# Why Should I Use GPS Tracking?



## NeroGPS (Oct 31, 2008)

I came across a study that was done on GPS Tracking and the impact it has on the profitability of a business. The study was conducted by a research company called the Aberdeen Group in 2007. Here is one of the tables in the study that shows the impact GPS Tracking has.


----------



## Rc2505 (Feb 5, 2007)

Unless your a big company with many trucks on the road, I can't see where the savings would be. The cost of each unit, the software to run the program, and the manpower to monitor it all would out weigh the savings by far.


----------



## JCI Trans (Oct 21, 2008)

i manage a trucking company with 9 tractors. we use a fleet tracking system and i would never go back. I can see exactly where they are, who to give pickups to, and it does all the state mileage reports at the end of the month. definitely something i would look into if you have a small fleet


----------



## NeroGPS (Oct 31, 2008)

Rc2505;702845 said:


> Unless your a big company with many trucks on the road, I can't see where the savings would be. The cost of each unit, the software to run the program, and the manpower to monitor it all would out weigh the savings by far.


That is actually not the case at all. We have had several smaller customers say that they have huge savings because of our system. Think about how much you spend on fuel for each vehicle each month. Usually around $500 - $600 and save 13% of that. Then think about how much you spend on maintenance and reduce that by 13% and it has more than paid for itself.

Now think of how many more accounts you could service if your guys put in a full days work instead of seeing how many hours they can get paid to sit around. Now the GPS is making you money.

Not to mention when someone slips in one of your parking lots and you can go back and say that I plowed at this exact time and salted at this exact time, liability issues tend to go away a little quicker.


----------



## mycirus (Dec 6, 2008)

You can do a lot of that with a Garmin and Mapsource without the monthly fee. You just wont know where your trucks are at every moment but there is a solution to that. Pick up the phone and say, hey, where are you.


----------



## NeroGPS (Oct 31, 2008)

============

> [Exercise description]:
Reproduce, word for word, the stretch of the GPS tracking thread from "Now think of" through "making you money.".

> [Dataset content]:
============

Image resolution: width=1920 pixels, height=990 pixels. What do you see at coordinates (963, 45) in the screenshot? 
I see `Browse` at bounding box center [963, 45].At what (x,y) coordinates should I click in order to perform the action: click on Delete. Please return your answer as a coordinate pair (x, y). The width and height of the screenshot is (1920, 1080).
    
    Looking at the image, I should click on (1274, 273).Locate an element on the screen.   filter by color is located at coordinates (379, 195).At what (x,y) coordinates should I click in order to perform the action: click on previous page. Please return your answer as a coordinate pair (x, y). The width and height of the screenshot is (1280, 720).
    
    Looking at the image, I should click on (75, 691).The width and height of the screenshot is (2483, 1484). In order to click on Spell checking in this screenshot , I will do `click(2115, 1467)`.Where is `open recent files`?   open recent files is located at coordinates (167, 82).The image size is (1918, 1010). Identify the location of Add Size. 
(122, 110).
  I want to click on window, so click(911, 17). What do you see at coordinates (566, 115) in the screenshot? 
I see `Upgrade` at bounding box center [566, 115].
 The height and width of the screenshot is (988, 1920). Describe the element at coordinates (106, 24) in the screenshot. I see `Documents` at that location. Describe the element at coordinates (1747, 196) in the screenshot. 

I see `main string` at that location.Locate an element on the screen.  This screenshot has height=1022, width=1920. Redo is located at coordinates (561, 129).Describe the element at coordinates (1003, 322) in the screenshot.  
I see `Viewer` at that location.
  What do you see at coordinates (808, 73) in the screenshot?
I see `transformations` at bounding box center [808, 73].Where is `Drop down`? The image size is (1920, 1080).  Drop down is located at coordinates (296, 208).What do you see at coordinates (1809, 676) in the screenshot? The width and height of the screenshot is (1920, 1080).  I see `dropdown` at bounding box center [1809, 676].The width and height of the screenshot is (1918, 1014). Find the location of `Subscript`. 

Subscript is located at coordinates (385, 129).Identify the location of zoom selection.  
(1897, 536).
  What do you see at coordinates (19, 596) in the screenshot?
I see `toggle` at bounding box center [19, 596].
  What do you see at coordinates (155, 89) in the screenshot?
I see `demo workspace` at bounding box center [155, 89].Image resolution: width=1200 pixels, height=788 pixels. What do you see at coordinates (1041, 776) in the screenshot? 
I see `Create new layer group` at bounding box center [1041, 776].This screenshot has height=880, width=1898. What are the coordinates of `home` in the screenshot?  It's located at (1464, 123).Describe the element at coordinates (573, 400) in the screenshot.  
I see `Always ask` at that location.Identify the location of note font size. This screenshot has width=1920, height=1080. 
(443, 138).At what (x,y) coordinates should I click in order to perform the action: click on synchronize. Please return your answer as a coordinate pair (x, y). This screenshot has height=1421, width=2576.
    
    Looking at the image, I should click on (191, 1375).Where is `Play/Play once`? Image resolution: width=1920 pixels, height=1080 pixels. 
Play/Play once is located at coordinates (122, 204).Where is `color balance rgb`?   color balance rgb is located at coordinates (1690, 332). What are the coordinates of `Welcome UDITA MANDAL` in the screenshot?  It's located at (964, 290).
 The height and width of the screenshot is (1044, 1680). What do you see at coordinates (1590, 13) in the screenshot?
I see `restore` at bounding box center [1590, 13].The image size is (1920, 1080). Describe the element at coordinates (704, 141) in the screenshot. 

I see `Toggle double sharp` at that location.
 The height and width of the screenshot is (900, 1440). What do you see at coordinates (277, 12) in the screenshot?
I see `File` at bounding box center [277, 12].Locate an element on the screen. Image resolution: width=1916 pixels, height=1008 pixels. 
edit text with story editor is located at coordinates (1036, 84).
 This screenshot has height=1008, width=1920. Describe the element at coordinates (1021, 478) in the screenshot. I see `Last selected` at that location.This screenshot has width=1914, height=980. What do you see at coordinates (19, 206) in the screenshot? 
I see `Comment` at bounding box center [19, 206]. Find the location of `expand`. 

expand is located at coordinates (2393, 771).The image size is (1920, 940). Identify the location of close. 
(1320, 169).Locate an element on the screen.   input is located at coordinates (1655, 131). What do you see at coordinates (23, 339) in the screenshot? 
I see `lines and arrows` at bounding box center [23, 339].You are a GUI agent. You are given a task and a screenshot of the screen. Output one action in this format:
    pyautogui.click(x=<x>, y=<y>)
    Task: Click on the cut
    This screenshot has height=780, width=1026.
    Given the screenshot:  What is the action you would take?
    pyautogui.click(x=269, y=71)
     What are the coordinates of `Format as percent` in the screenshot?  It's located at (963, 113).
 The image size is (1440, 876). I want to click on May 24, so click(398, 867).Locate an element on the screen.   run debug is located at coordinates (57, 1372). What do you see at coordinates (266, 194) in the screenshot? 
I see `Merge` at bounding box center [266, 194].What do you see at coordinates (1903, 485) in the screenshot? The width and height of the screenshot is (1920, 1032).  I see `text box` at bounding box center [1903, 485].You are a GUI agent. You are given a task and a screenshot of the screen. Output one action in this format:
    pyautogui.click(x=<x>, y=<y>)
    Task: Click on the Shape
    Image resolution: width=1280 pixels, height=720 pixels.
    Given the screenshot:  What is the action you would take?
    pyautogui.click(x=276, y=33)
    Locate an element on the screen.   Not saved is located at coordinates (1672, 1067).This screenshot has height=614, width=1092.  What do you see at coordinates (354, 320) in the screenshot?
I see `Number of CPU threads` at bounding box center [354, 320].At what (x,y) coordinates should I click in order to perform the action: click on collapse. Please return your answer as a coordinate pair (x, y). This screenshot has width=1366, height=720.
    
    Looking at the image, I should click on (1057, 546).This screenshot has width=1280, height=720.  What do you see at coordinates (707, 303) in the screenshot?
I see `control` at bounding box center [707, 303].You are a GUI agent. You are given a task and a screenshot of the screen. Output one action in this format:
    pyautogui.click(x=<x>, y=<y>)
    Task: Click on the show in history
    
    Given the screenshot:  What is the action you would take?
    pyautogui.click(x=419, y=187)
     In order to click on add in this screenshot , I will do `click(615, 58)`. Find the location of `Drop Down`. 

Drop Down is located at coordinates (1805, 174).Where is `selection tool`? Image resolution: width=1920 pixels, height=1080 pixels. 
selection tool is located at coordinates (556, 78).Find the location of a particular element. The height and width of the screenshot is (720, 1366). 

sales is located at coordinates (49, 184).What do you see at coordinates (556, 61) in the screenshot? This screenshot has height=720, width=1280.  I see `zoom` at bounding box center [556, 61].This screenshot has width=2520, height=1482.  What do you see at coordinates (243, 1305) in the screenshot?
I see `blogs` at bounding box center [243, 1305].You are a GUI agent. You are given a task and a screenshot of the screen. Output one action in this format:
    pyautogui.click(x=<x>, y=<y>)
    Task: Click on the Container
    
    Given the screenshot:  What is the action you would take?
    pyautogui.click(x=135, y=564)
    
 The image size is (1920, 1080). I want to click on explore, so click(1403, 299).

============

> [Answer to the problem]:
Now think of how many more accounts you could service if your guys put in a full days work instead of seeing how many hours they can get paid to sit around. Now the GPS is making you money.